The last century-and-a-half of even Roman Catholic scholarship denies that it is “historical” (before the fourth and fifth centuries).
With his “theory of development”, Newman makes this important historical concession:
While Apostles were on earth, there was the display neither of Bishop nor Pope; their power had no prominence, as being exercised by Apostles. In course of time, first the power of the Bishop displayed itself, and then the power of the Pope. . . . St. Peter's prerogative would remain a mere letter, till the complication of ecclesiastical matters became the cause of ascertaining it. . . . When the Church, then, was thrown upon her own resources, first local disturbances gave exercise to Bishops, and next ecumenical disturbances gave exercise to Popes; and whether communion with the Pope was necessary for Catholicity would not and could not be debated till a suspension of that communion had actually occurred.... (Essay on the Development of Doctrine, Notre Dame edition, pg 151).

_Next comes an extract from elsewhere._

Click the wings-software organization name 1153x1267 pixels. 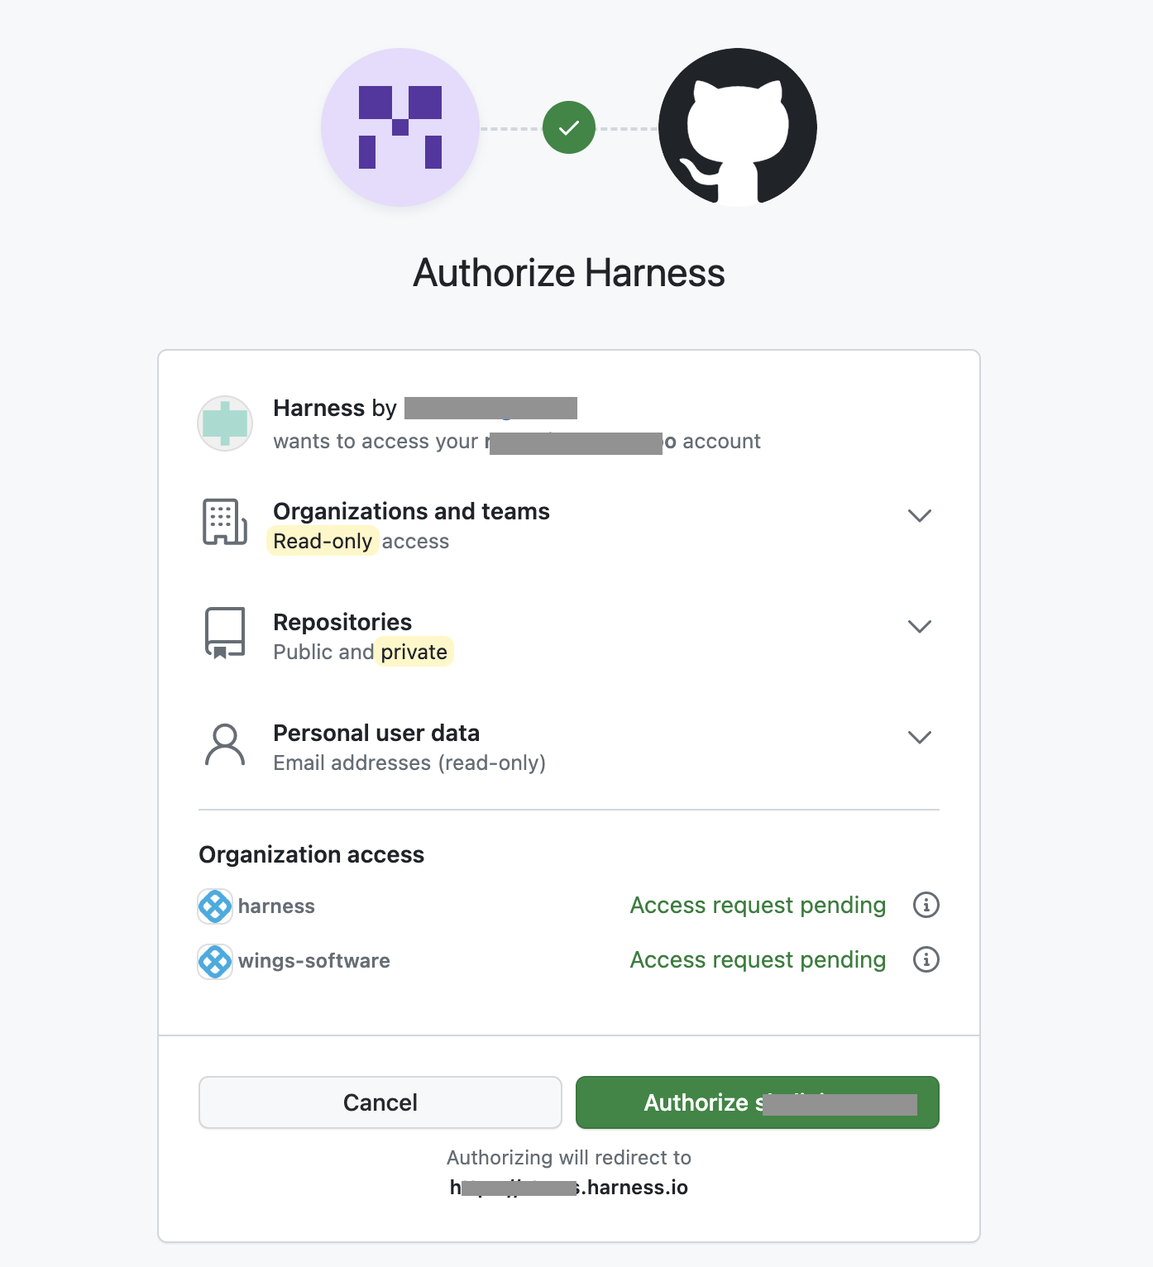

This “prerogative” that he speaks of remains “a mere letter” during the most critical, foundational centuries of the Christian church – if Newman is going to assert that it remained “a mere letter”, then where was the “letter”?
And Newman himself concedes that it had not been “ascertained” until “ecumenical disturbance” (one would think he’s talking about the Arian matters of the fourth century – this is the first time that the “mere letter” first became “ascertained”.
But where was the “letter”? If this existed, certainly it is incumbent upon Roman Catholics to show it.
But they can’t, and so they don’t. They merely continue to assert something that was never there.
I would hope, with de Chirico, that “this move will cause many Catholics to reflect on the nature of the Papacy beyond traditional dogmatic assertions.”
Jesus said to his disciples, “You know that the rulers of the Gentiles lord it over them, and their high officials exercise authority over them. Not so with you. Instead, whoever wants to become great among you must be your servant, and whoever wants to be first must be your slave”.
The papacy and its efforts to dominate Christianity and the world are a fourth- and fifth-century imposition by the “nouveau-riche” bishops of Rome upon the rest of Christianity. It is not a unifying factor; rather, it has been the most harmful and divisive institution in the history of the world. Its boastful yet vacuous claims of global domination have divided Christianity and damaged the witness of Christ in the world. It is my hope that the passing of the Wojtyla/Ratzinger era will represent another step towards oblivion for this selfish and un-Christlike institution.
Friday, December 07, 2012
The Epistemological Foundation for “The Roman Catholic System”
As you know, the Roman Catholic Church holds to an account that “Tradition” is what has “transmitted” “the entirety of the Word of God”. Here we see that “system” or “worldview” of Roman Catholicism displayed (according to De Chirico), especially with respect to what he calls “the self-understanding of the [Roman Catholic] Church”.
81 "Sacred Scripture is the speech of God as it is put down in writing under the breath of the Holy Spirit."
"And [Holy] Tradition transmits in its entirety the Word of God which has been entrusted to the apostles by Christ the Lord and the Holy Spirit. It transmits it to the successors of the apostles so that, enlightened by the Spirit of truth, they may faithfully preserve, expound and spread it abroad by their preaching."
82 As a result the Church, to whom the transmission and interpretation of Revelation is entrusted, "does not derive her certainty about all revealed truths from the holy Scriptures alone. Both Scripture and Tradition must be accepted and honored with equal sentiments of devotion and reverence."
Thus “[Holy] Tradition” is the conduit by which “the Church” [through the process of “apostolic succession”] supposedly has “handed on” “all that she herself is” “to all generations” [including our own].
“The Church” itself is “part of the divine revelation that was handed on”.